You can't keep a good artist down so after that I went to art college and ended up studying for a BA in Illustration.
After this I was involved with setting up a games software company called Salamander Software in the gaming boom of the early 80s. I was chiefly illustrator and package designer and it was a challange designing dynamic covers for Pacman and Space Invaders.
At Art College I developed my passion for life drawing. I think of it as my artistic aerobics and have always done it on a regular basis. After a short break to have children I began to paint for myself and started to exhibit my work. I began to teach painting and drawing as well at this time and still do.
I discovered handmade Khadi watercolour paper and a new way of using watercolour at a workshop with the painter Graham Dean. This changed my life. It seemed natural to use my life drawings in my work once I moved away from my tight illustrative style. I use a very limited palette of colours, which seem sympathetic to the human form.
Portraits, landscapes and architecture are also inspiring to me and my paintings tend to reflect where I have been recently. Obviously, I have done Brighton a lot, but I am very lucky to go to Cape Cod every year to stay with the in-laws. The Cape is more or less a source of constant inspiration to me. We live in a shed in the woods by the sea and the quality of light there is fantastic, and I try to capture it in my paintings. Some of my paintings reflect Edward Hooper and it is not because I am trying to do that - it really does look like that.
Venice is also a recurring theme. It is hard for an artist to visit Venice and not want to paint it. The light, the colours, the architecture and the atmosphere are hard to resist.
I am a member of the Fiveways Artists Group in Brighton who open their houses during the Brighton Festival in May every year for art exhibitions.
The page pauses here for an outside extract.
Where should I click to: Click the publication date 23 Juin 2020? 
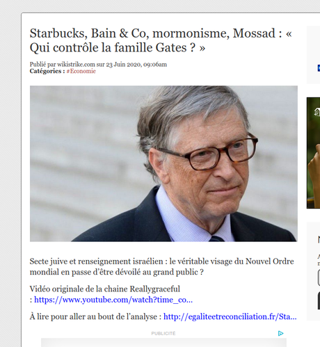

It was the Fiveways group that started the open house phenomenon, which has now spread throughout the town and country. We have a couple of thousand visitors every year. It is a great way to exhibit as you are in sole charge of your exhibition and you get to talk to the visitors directly and get their reactions to your work. This is my main exhibition every year.
I did have an exhibition in 2002 at the Hawth Theatre in Crawley where my nudes caused a sensation, so much so that some were taken down as they were deemed to cause offence. I was rather taken a back by this as no one had batted an eyelid in Brighton. However this was a great excuse for free publicity.
I regularly undertake commissions. I used to get a lot to do peoples houses and pets, now it seems to be nude portraits.